# Mug With Convection Oven



## tshirtprintNewb (Jun 18, 2011)

Hi guys. After reading what you guys said about setting the temp 400 degress for transfering images onto mugs, it got me wondering if it is 400 degrees celcius or fahrenheit?


----------



## jpkevin (Oct 22, 2007)

400 degrees Fahrenheit.


----------



## tshirtprintNewb (Jun 18, 2011)

Hey thanks! So a 240 degrees celsius oven should do the trick right? Btw can a convention oven bake the mug as well?


----------



## skdave (Apr 11, 2008)

Where can one buy MUG Wraps used for oven transfers? How wel do these work? 
Thanks in advance.
Dave


----------



## jpkevin (Oct 22, 2007)

The preference is a convection oven, as the fan circulates the hot air to keep it more consistant.
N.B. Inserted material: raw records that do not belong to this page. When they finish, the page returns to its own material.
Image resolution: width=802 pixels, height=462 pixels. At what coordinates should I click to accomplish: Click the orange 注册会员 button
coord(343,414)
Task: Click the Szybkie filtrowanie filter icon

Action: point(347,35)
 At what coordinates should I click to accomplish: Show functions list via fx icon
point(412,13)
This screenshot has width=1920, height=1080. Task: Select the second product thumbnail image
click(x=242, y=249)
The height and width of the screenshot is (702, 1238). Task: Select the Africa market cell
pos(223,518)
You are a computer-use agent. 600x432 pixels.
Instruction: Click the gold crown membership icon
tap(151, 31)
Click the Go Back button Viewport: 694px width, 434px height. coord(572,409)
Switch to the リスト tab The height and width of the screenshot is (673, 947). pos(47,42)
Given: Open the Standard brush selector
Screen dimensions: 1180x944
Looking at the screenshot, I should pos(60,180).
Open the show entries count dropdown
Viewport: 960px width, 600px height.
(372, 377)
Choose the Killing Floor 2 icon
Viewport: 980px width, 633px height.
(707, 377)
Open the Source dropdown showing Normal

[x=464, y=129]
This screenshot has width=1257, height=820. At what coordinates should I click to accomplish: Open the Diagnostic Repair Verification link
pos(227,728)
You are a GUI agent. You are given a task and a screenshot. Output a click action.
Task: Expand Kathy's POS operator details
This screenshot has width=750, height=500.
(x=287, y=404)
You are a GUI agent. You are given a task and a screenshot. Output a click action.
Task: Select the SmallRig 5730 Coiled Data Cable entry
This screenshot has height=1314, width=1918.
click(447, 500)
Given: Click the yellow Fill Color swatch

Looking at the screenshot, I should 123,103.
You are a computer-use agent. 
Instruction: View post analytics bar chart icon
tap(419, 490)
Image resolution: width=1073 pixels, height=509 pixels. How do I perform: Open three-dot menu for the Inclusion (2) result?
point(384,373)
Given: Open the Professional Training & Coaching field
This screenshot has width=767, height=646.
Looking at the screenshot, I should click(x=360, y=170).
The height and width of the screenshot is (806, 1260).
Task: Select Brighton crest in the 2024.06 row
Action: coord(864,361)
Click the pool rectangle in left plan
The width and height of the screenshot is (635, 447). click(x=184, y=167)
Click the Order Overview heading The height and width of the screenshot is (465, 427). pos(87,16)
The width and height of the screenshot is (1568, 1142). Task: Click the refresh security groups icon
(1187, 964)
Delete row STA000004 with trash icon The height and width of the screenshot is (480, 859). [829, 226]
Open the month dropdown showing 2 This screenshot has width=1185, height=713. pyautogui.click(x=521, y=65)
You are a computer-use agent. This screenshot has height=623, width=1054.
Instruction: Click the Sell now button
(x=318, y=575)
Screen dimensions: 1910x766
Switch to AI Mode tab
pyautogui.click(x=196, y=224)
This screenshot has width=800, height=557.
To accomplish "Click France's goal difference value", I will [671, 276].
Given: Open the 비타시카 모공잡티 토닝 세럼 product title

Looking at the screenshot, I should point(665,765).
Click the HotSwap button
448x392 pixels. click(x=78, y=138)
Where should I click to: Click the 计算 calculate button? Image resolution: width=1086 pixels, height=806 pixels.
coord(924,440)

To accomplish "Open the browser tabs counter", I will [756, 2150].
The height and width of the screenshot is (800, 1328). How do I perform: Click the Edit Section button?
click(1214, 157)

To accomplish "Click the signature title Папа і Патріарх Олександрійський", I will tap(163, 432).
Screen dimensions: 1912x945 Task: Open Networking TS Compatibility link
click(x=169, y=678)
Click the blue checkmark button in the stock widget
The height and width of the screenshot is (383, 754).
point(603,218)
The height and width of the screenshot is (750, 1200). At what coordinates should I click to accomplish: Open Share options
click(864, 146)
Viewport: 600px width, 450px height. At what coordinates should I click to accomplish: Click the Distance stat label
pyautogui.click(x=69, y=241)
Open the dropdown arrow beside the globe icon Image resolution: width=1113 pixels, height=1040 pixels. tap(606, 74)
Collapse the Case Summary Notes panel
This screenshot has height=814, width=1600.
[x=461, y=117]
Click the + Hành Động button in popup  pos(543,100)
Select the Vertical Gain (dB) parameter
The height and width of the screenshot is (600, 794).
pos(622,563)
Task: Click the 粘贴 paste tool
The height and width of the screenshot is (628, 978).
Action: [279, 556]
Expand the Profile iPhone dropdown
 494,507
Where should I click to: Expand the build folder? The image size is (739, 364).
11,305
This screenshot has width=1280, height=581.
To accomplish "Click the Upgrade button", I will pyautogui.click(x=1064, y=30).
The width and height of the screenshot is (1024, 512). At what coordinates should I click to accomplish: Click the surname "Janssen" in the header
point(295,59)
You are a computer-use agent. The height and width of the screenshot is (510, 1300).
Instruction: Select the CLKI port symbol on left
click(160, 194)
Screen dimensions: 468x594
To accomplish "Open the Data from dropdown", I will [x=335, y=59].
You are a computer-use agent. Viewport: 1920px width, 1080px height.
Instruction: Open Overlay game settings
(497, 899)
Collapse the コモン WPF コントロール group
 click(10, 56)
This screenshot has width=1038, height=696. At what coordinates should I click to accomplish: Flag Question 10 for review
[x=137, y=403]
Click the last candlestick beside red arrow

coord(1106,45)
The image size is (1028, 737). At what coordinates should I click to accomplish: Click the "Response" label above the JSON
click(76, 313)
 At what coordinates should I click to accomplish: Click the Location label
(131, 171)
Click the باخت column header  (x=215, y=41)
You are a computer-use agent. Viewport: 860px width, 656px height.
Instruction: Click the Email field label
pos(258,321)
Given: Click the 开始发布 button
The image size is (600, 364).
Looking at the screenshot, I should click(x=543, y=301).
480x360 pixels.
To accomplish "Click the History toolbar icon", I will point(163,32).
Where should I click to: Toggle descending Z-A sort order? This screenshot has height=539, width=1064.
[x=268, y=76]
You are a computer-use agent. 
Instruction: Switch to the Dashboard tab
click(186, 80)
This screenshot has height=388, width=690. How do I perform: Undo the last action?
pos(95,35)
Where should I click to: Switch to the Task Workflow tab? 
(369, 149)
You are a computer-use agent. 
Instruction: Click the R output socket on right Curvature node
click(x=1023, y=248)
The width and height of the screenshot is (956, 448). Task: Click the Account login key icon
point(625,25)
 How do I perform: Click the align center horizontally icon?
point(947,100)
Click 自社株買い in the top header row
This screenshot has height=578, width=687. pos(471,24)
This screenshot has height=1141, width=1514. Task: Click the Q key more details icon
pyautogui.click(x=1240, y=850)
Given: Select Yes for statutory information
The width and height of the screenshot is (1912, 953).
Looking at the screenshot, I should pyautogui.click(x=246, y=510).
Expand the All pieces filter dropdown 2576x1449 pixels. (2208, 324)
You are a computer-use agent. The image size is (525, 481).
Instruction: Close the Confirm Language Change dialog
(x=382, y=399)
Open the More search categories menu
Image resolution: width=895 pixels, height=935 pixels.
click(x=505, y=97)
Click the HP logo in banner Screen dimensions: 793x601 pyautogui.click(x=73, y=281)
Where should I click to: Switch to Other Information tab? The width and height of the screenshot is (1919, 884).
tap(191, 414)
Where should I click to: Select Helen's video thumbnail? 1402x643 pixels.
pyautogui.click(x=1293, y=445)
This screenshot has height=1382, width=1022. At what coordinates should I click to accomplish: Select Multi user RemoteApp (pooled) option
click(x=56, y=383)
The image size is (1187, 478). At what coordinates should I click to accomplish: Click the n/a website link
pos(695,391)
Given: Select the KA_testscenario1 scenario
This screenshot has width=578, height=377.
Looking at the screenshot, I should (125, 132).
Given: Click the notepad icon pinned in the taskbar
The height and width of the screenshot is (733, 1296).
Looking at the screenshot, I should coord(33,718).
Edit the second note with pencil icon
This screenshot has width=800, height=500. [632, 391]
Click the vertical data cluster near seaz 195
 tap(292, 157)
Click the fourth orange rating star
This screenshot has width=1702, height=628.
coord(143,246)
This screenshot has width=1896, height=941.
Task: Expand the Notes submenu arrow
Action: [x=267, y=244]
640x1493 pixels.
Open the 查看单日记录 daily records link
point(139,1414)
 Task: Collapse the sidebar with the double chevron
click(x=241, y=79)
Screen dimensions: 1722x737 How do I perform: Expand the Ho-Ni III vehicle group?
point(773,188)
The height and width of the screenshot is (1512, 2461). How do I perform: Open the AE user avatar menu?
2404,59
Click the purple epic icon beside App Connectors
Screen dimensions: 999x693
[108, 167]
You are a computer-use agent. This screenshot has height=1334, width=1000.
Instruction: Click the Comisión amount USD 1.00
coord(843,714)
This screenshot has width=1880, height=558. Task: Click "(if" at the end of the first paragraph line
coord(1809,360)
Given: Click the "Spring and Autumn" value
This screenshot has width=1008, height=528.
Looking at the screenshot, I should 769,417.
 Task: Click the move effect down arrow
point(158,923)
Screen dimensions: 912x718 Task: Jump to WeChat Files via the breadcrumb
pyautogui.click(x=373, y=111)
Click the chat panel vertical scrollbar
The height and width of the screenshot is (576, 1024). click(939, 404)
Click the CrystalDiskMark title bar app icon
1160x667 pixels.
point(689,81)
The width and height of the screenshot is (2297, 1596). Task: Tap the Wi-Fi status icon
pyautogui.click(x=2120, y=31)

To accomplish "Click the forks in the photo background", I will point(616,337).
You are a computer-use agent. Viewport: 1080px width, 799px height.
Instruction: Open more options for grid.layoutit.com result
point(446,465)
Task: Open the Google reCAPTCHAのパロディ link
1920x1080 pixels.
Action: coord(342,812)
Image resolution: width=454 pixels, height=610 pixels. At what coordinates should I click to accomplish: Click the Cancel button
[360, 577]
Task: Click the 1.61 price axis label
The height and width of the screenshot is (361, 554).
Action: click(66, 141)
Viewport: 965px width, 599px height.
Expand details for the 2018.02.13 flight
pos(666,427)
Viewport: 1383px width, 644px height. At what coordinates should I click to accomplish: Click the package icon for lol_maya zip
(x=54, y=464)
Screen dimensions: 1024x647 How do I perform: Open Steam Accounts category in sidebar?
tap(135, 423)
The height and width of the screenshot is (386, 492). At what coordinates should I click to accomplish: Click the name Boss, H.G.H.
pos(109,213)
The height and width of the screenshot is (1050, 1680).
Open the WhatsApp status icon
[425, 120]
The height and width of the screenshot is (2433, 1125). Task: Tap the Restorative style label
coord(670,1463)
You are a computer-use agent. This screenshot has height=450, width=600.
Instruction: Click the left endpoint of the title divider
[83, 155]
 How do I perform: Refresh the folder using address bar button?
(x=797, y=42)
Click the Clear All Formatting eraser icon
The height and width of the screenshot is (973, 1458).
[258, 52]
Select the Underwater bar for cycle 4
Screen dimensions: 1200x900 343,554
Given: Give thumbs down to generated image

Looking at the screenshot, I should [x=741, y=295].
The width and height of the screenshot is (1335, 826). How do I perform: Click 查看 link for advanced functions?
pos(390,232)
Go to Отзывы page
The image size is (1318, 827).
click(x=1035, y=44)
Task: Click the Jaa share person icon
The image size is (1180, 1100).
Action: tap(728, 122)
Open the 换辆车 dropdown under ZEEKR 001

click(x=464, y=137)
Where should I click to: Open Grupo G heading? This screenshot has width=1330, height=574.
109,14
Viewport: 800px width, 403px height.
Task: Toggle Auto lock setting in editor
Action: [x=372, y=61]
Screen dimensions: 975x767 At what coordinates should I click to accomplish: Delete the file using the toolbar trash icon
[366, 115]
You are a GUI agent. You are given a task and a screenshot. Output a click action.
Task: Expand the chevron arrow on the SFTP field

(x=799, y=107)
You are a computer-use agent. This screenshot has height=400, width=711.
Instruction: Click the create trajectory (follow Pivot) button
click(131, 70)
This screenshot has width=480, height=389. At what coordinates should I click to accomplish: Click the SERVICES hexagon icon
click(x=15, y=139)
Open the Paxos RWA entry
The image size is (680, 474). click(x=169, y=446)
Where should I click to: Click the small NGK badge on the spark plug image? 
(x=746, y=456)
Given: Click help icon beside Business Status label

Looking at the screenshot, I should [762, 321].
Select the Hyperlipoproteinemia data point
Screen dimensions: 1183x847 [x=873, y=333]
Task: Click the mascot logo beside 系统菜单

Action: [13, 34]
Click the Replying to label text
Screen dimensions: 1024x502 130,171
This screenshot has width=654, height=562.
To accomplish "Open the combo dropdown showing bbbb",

Wraps should be available at most sublimation distributors.


----------



## LB (Jul 25, 2009)

skdave said:


> Where can one buy MUG Wraps used for oven transfers? How wel do these work?
> Thanks in advance.
> Dave


Don't own any of these yet, but the design is great and the standard mug wrap is $20.00 
Where To Buy A Mug Wrap. | Call LRi Today!


----------



## mgparrish (Jul 9, 2005)

jpkevin said:


> The preference is a convection oven, as the fan circulates the hot air to keep it more consistant.
> 
> Wraps should be available at most sublimation distributors.


I would add to that ... if you use a regular oven that is also used for cooking, may not be a good idea since the sub dye outgasses durng the process.


----------



## tshirtprintNewb (Jun 18, 2011)

Ok thanks guys!! So I should turn on turbo or convection fan during cooking? What mode should I use? Baking mode?


----------